## start Records provided

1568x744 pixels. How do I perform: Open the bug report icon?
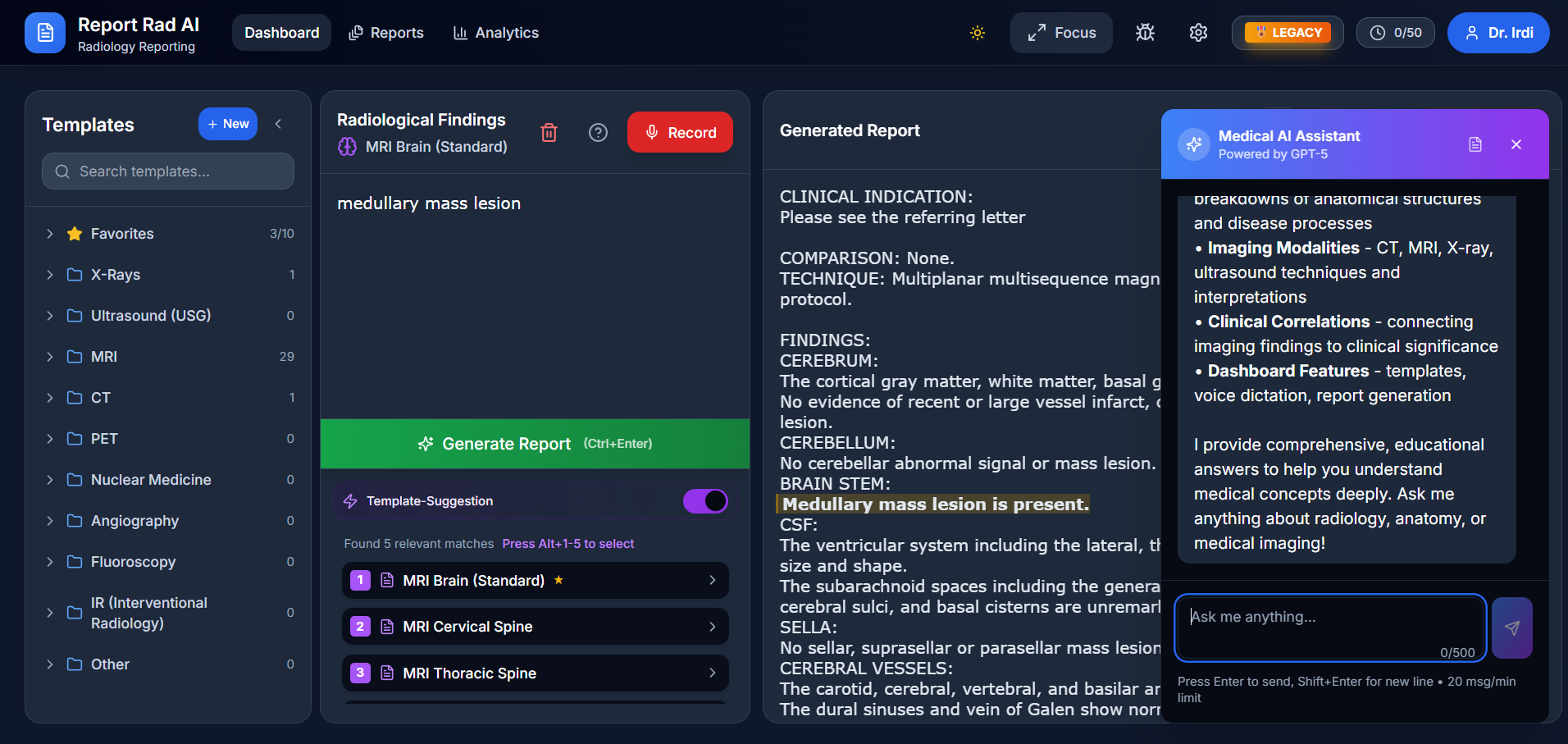[x=1144, y=33]
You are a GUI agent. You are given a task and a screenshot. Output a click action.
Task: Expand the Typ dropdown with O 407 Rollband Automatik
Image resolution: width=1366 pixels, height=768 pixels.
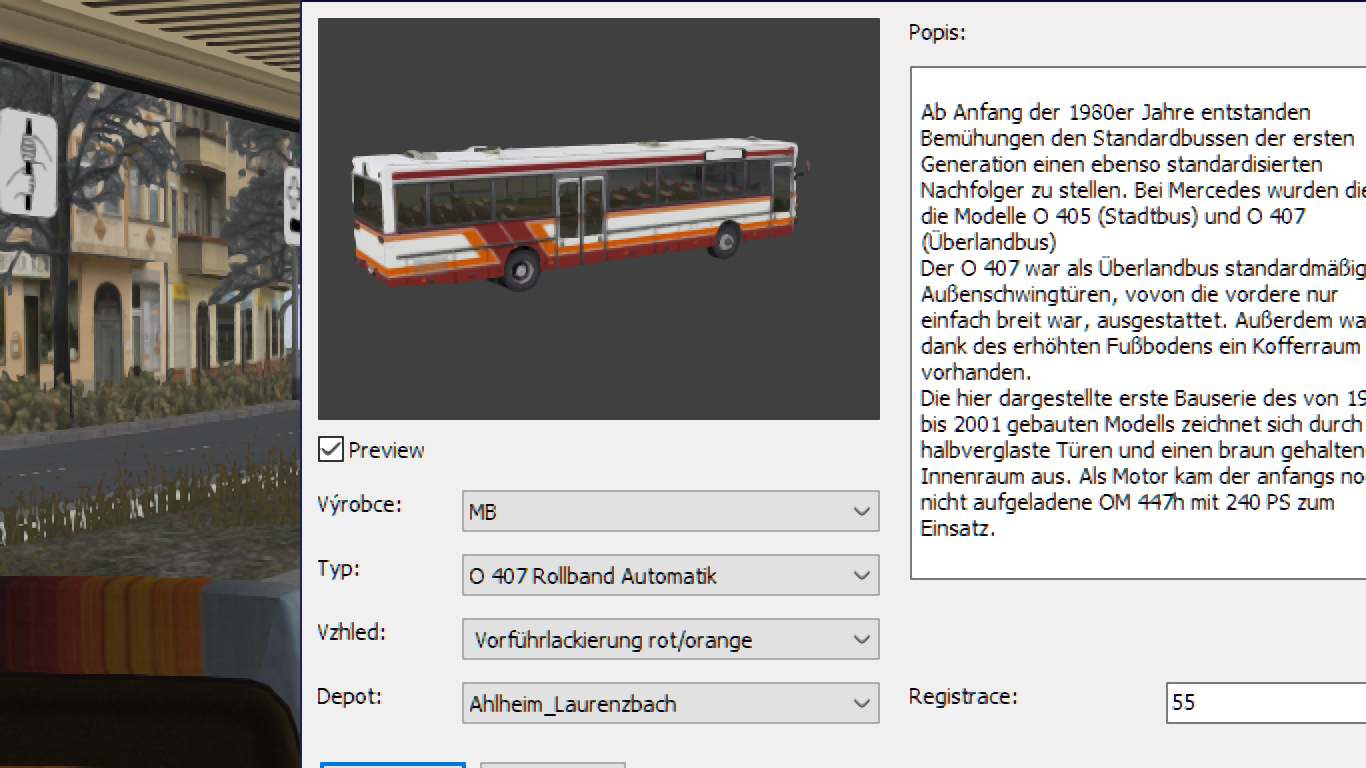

## end Records provided

→ **Written instruction**
Can you write out every row above again, requests included, shifting each coordinate in the answers by -122 and leaving the pictures out?

→ **Task response**
1568x744 pixels. How do I perform: Open the bug report icon?
[x=1022, y=-89]
You are a GUI agent. You are given a task and a screenshot. Output a click action.
Task: Expand the Typ dropdown with O 407 Rollband Automatik
Image resolution: width=1366 pixels, height=768 pixels.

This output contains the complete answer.